A little more than 10% of the 8,128 air-braked trucks and tractors requiring anti-lock braking systems had violations, and 5,331 hydraulic-braked trucks requiring ABS had violations, or 14.3%.
“Inspecting, identifying and removing commercial motor vehicles with brake violations from our roadways is critical to the safety of the traveling public,” CVSA President Capt. Christopher Turner with the Kansas Highway Patrol said in a statement on July 17. “Brake systems that are improperly installed, neglected or poorly maintained reduce braking efficiency and increase stopping distances of trucks and buses, posing a serious transportation safety risk.”
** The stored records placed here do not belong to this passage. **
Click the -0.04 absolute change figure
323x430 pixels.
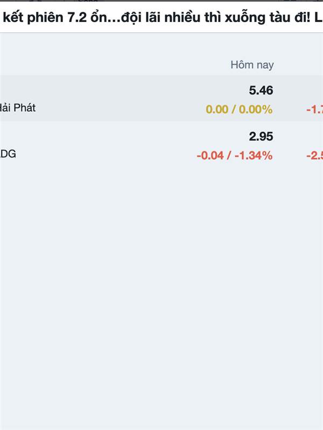point(210,155)
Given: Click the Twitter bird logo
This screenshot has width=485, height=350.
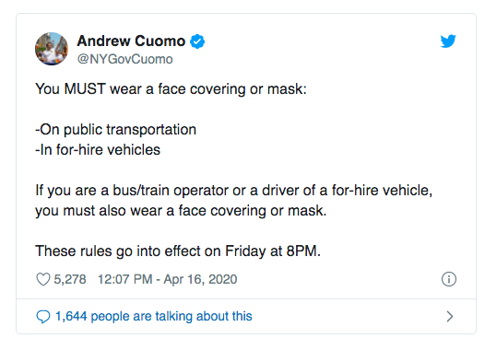Looking at the screenshot, I should click(x=448, y=41).
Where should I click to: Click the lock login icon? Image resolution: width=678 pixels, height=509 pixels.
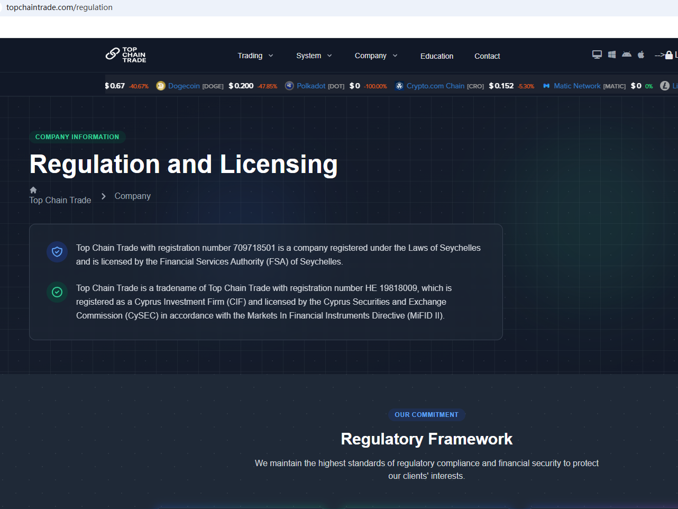click(669, 55)
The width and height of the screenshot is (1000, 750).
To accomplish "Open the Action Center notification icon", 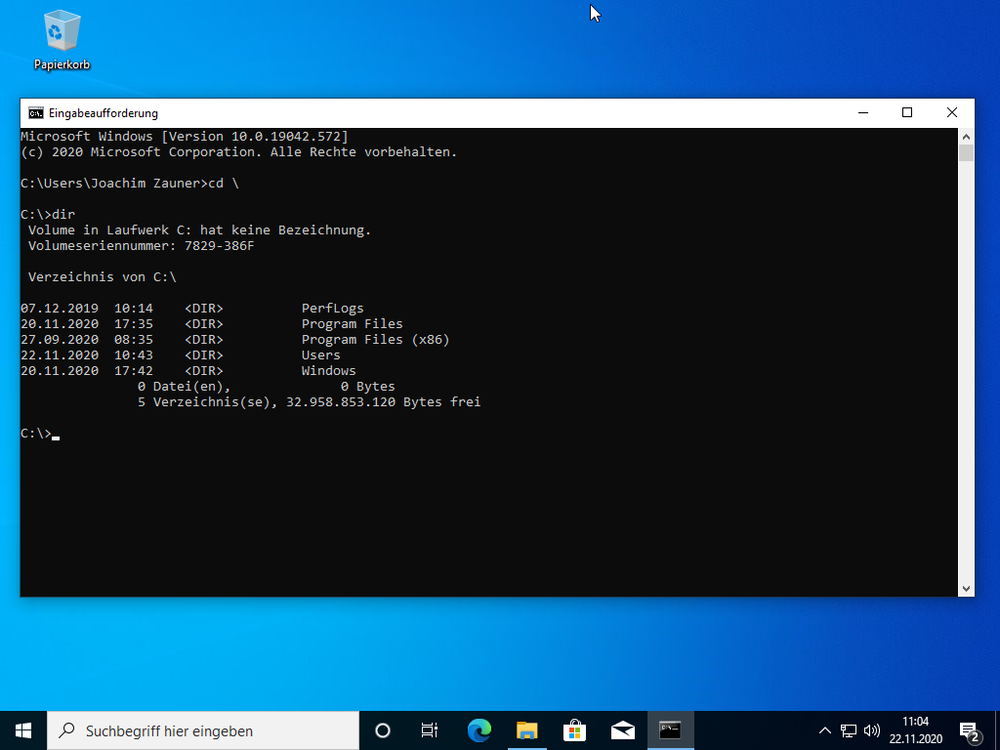I will [970, 730].
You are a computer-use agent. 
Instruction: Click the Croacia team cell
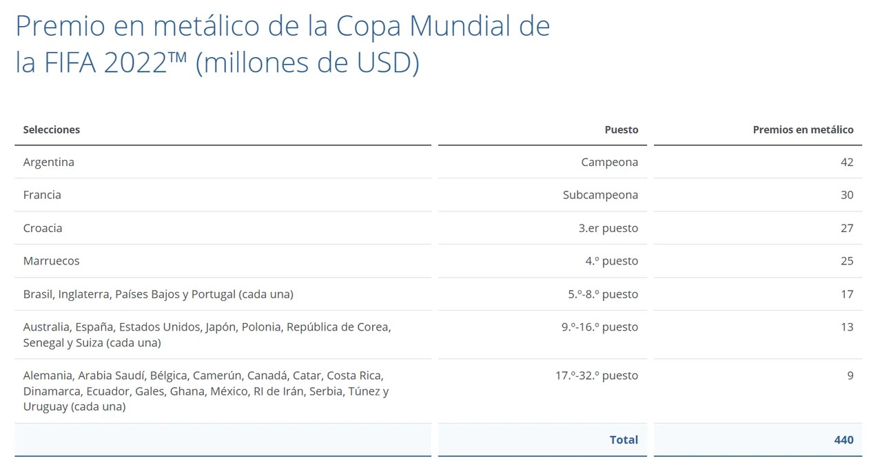[x=43, y=228]
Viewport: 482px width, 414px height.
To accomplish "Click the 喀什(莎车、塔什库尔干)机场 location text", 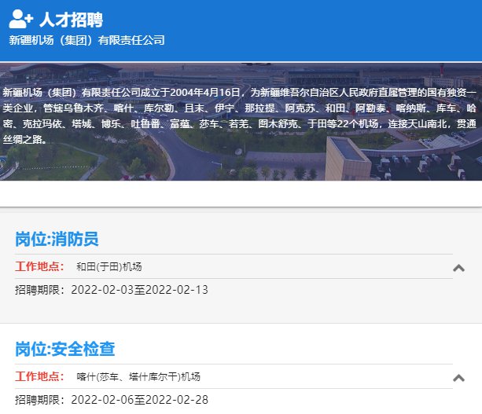I will point(138,376).
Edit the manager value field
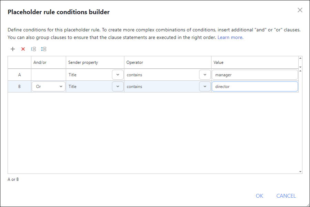Image resolution: width=310 pixels, height=207 pixels. [255, 75]
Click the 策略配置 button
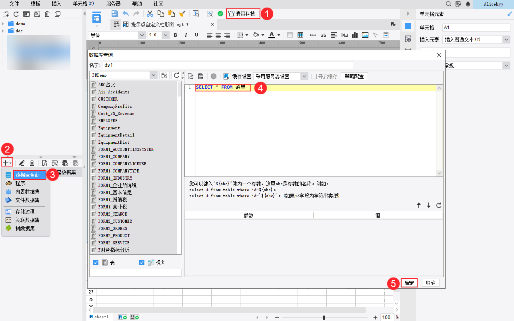This screenshot has height=321, width=514. tap(354, 76)
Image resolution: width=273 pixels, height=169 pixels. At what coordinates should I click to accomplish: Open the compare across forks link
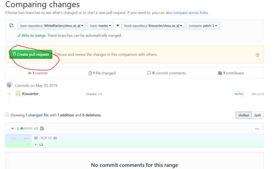pos(191,13)
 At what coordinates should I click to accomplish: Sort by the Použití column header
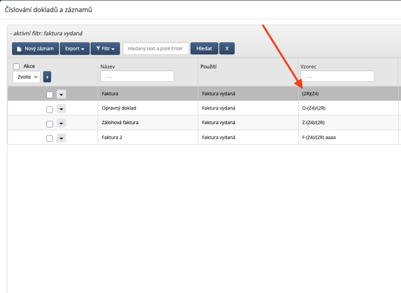(x=208, y=67)
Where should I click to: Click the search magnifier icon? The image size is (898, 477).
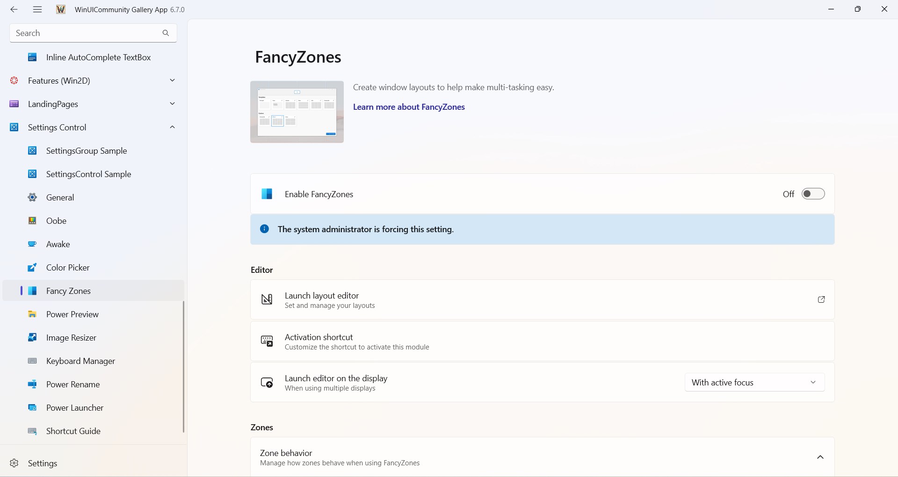tap(166, 33)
According to the Federal Motor Carrier Safety Administration’s Large Truck Crash Causation Study, large trucks involved in a crash where the braking capacity of the truck was critical were 50% more likely to have a brake violation than were trucks involved in crashes where the truck’s braking capacity was not critical. Of the trucks involved in brake-critical crashes, 45.5% had brake violations, compared with 29.9% of trucks involved in crashes of the same type but where their braking was not relevant, according to the study.
Those challenges were underscored at a CVSA brake safety symposium in May when motor carrier executives and commercial vehicle inspectors pointed out that there is a troubling knowledge gap among a large segment of the technicians responsible for keeping up with brake safety maintenance advances — and some even have a lack of basic brake maintenance.
That’s one of the reasons that CVSA has said Brake Safety Day aims to improve commercial motor vehicle brake safety awareness throughout North America. An important component of the safety initiative involves educating drivers, mechanics, owner-operators and others on the importance of proper brake inspection, maintenance and operation.
CVSA said it will convene another brake safety enforcement event this year. Brake Safety Week is scheduled for Sept. 16-22 at participating jurisdictions throughout North America.